Re: Beyond Polyamory: Other Sex and Relationship Issues
From: kchung (kchungnomad.tor.lets.net)
Date: Mon, 25 Oct 1999 12:27:27 -0600 (MDT)
I appreciate what Eris has emphasized.  There are so many differences
among people that a person could pick just about anything as a basis for
discrimination.
In my own experience, there's been height (as a tall kid in a small town
of short kids), as a partner in an "inter-racial" marriage (It's not fun
to have your next door neighbour spit at you, and to be unable to protect
your child from the gang of bullies encouraged by their parents), as a
woman (can't hire you; women's place is in the home... - yes, I am that
old!), as a Pagan, as a feminist, as a "left"-wing "bleeding heart
liberal"...........

When do we start to be all just human?
When do we truly accept and celebrate the "diversity" we say we value?

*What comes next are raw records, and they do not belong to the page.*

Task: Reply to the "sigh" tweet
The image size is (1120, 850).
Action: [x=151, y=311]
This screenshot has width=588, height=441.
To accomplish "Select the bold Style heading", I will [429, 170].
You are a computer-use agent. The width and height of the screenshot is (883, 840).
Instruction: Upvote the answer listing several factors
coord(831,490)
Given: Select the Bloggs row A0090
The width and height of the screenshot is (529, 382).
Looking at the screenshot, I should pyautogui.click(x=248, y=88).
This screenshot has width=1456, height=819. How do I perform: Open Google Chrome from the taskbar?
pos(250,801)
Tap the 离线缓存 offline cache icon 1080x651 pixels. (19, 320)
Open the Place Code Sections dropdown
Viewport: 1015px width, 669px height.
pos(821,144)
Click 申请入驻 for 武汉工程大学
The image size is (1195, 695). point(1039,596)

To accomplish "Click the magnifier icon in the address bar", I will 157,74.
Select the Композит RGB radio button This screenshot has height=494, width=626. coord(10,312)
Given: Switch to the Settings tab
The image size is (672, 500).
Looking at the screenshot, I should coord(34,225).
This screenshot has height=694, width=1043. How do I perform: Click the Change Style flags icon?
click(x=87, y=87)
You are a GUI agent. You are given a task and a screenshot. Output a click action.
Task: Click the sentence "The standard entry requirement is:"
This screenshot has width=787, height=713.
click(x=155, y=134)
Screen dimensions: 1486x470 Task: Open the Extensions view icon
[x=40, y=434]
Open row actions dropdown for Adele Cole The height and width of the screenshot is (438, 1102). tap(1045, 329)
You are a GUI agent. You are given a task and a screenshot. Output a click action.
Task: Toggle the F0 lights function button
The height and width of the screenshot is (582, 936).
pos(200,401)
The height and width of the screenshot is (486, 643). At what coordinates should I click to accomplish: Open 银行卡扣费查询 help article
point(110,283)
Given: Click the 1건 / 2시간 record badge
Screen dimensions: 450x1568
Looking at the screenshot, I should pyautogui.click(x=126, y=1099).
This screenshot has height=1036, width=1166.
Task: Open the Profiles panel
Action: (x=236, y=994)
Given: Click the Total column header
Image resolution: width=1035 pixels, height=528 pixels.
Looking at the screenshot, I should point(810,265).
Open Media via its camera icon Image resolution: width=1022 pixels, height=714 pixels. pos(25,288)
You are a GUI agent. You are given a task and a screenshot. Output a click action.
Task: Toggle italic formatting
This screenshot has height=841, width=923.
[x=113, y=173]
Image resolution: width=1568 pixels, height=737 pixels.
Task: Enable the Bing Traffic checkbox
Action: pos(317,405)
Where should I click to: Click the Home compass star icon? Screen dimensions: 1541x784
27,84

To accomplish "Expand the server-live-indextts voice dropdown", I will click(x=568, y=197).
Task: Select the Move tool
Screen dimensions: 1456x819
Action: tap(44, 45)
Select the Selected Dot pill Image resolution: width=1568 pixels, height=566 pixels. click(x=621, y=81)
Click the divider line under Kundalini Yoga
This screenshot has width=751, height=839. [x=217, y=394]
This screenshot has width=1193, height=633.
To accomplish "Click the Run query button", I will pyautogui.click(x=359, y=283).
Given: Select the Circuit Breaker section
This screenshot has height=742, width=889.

>From a late-blooming flower child, who was conventional in the 60's but
gradually woke up in the 80's-
Kate 
in Toronto


On Mon, 25 Oct 1999, Eris Weaver wrote:
> (I would also submit that just because someone else's relationship
> boundaries are differently shaped than yours, they may not necessarily be
> "loosely drawn."  Sounds a bit like my fundamentalist Christian sister who
> thinks that because I don't belong to the same type of church that I am
> bringing up my son without morals. DIFFERENT morals or boundaries don't
> necessarily mean NO morals or boundaries!)
...<snip>.........
>............. 
> Again , this sounds too much to me like the arguments I hear against
> homosexuality, particularly the whole marriage question; "A lot of us are
> uncomfortable with it, so you don't get to do it."